Sólo Alfredo Cornejo y Omar De Marchi pueden detener ese estado de locura, desquicio y sin razón que comienza a aflorar en Mendoza cuando recién promedia la campaña electoral hacia el 24 de setiembre. No hay otros que pudieran, ni siquiera un par de “padrinos” enviados por ambos y en su nombre para acordar los términos de una discusión pública que se ha desmadrado mal y que algunos creímos que podría llegar a ser por ideas y por proyectos para beneficiar a la provincia, que llegaría para enriquecer el debate y elevarlo en calidad y propuestas. Nadie más que ambos podrían parar esta expresión de la más burda y penosa decadencia en la relación política, cuando falla, precisamente, esta última.

Está más que claro que, en manos de la Justicia, está el esclarecimiento de ese ataque que recibió Janina Ortiz, la secretaria de Gobierno de Las Heras y pareja del intendente departamental, Daniel Orozco, y que, según su denuncia y sospecha, provino desde las filas del cornejismo lasherino, representado por los delfines del senador nacional que enfrentarán al demarchismo y al jefe comunal por el control de la Comuna.
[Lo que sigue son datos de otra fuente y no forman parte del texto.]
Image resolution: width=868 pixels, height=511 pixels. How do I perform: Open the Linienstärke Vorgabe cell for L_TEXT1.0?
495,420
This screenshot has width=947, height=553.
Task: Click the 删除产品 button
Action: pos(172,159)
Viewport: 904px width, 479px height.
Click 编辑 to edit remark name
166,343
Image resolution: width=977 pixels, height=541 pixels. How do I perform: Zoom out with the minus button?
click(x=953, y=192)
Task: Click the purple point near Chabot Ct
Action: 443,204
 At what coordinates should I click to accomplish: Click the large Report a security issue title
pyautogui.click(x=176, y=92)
Y, mientras eso ocurre y se sustancia el proceso, que podría insumir tanto tiempo como para no descartar el olvido del mismo, los líderes de Cambia Mendoza y de La Unión Mendocina están obligados, aunque posiblemente no lo acepten ni ellos ni mucho menos sus amanuenses, a frenar la escalada de violencia política que se ha hecho presente.
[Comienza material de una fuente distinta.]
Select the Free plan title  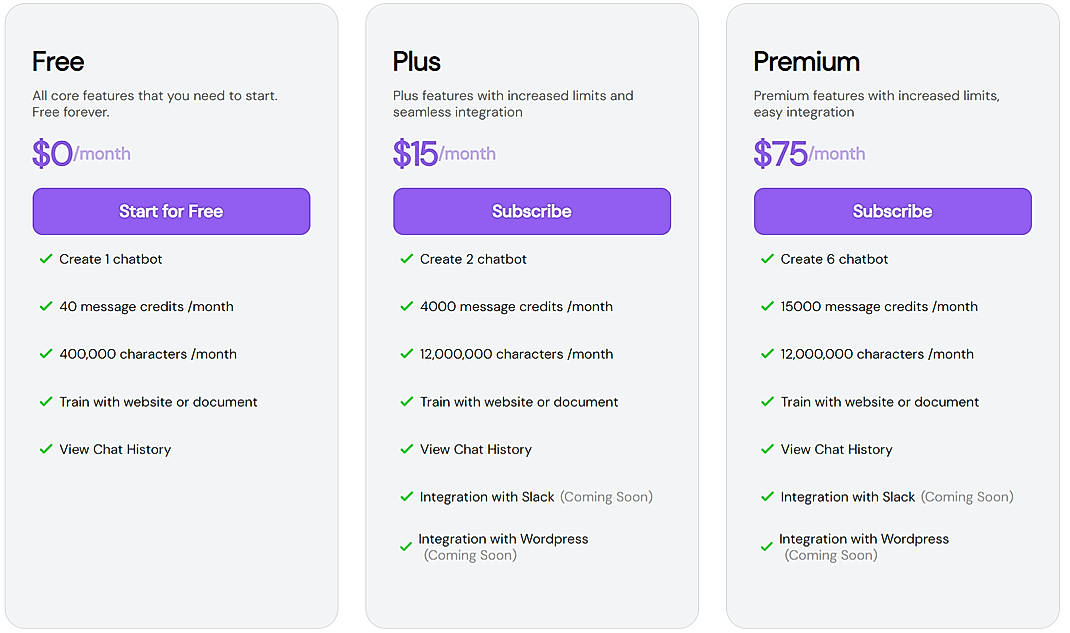click(57, 61)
Un fracaso penoso y lamentable, porque la competencia entre las dos figuras excluyentes que tenía el oficialismo mendocino –hoy enfrentados–, incluso ambos con un rol protagónico trascendente a nivel nacional en el Parlamento y en las fuerzas que representaban, la UCR, uno, y el Pro, el otro, abrigaba la esperanza de miles de mendocinos para que, desde allí, de ese mano a mano, aparecieran las mejores alternativas para una provincia en estado catatónico. Pero todo indica que ha ganado la chatura y que ese proceso constante de nivelación hacia abajo en casi todos los órdenes de la provincia, se está imponiendo en lo que emergía como un posible hecho inédito para estos tiempos y esperanzador.
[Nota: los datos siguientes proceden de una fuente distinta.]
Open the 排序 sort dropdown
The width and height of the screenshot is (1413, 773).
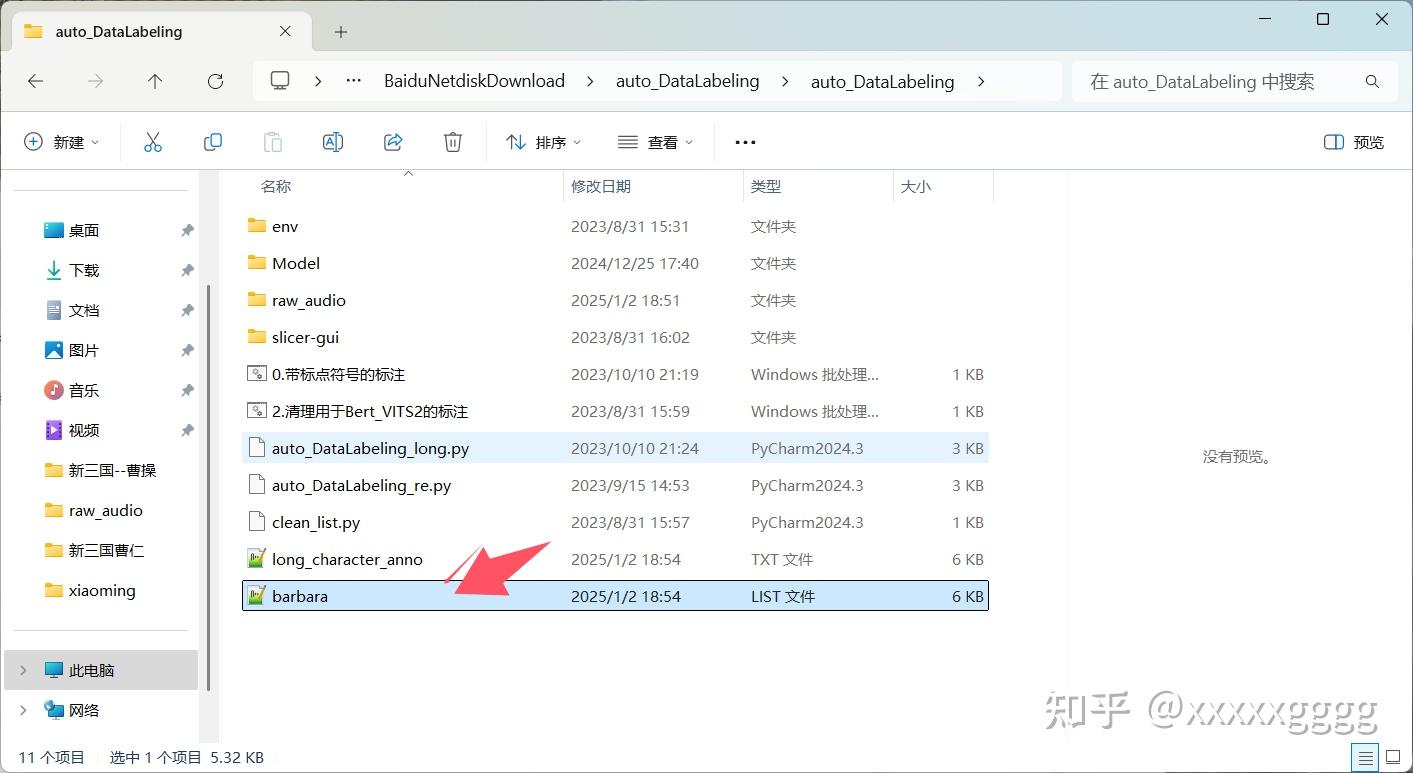(542, 141)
A Mendoza le está quedando, entonces, conformarse con lo que los frentes en competencia están insinuando o anuncian tener como ideas y proyectos sin mucho más. Es muy poco por lo que pudo llegar a tener: un equipo de gobierno aceitado, consciente sin demasiado reconocimiento público de un amplio menú de debilidades y de objetivos no alcanzados en el último tiempo, obligado a elevar la puntería por su propia supervivencia; y enfrente aparecía un De Marchi con el resultado de un trabajo que les llevó a sus equipos técnicos un año de estudio y de análisis sobre cuatro ejes que él ha considerado fundamentales para hacer arrancar a la provincia; ejes de los que sólo se conoce hoy el enunciado, un par de títulos y no mucho más, y que se perdieron en esa borrascosa catarata verbal de acusaciones, críticas y denuncias en la que han preferido avanzar ambas fuerzas.

Del peronismo, lo que se presumía y lo que se comprobó tras las elecciones: un proyecto disminuido y empequeñecido a expresiones mínimas. Su decadencia, lamentablemente, para los mendocinos, no ha hecho otra cosa que destacar el fiasco monumental que están protagonizando sus rivales, quienes lo han dejado lejos de los lugares y espacios que alguna vez supo tener en la consideración de la sociedad desde el punto de vista político.

Si alguien, antes de la escalada de violencia y de ese enfrentamiento en el que están sumidas las dos fuerzas con más chances de quedarse con el control de la Provincia, hubiese llegado a imaginar que tal competencia derivaría en lo que ha sido, probablemente no se lo hubiese tomado en serio. Por una razón especial y particular: el ánimo social no da para más. Ese “no nos entra un quilombo más” que lanzó Sergio Massa algunas semanas atrás en el contexto de la lucha que se libra en el escenario nacional, por supuesto que encaja y vale para Mendoza también. Entonces, surge la otra reflexión, agria y lastimosa a la vez: no es esta política ni parecen ser estos políticos los indicados para bajar los decibeles del hartazgo, porque llegar, de manera irracional, a ese estadio de discusión, con la fuerte sospecha de que se está alentando por debajo la persecución, las amenazas y las advertencias a los rivales en ese territorio en ebullición en que se convirtió Las Heras, comprueba que allí, en ese ámbito, al menos, no está ni la comprensión del fenómeno social ni la intención de ir a apagar el incendio, aunque fuese de manera empática, si es que no se tiene la idea de cómo solucionarlo o empezar al menos.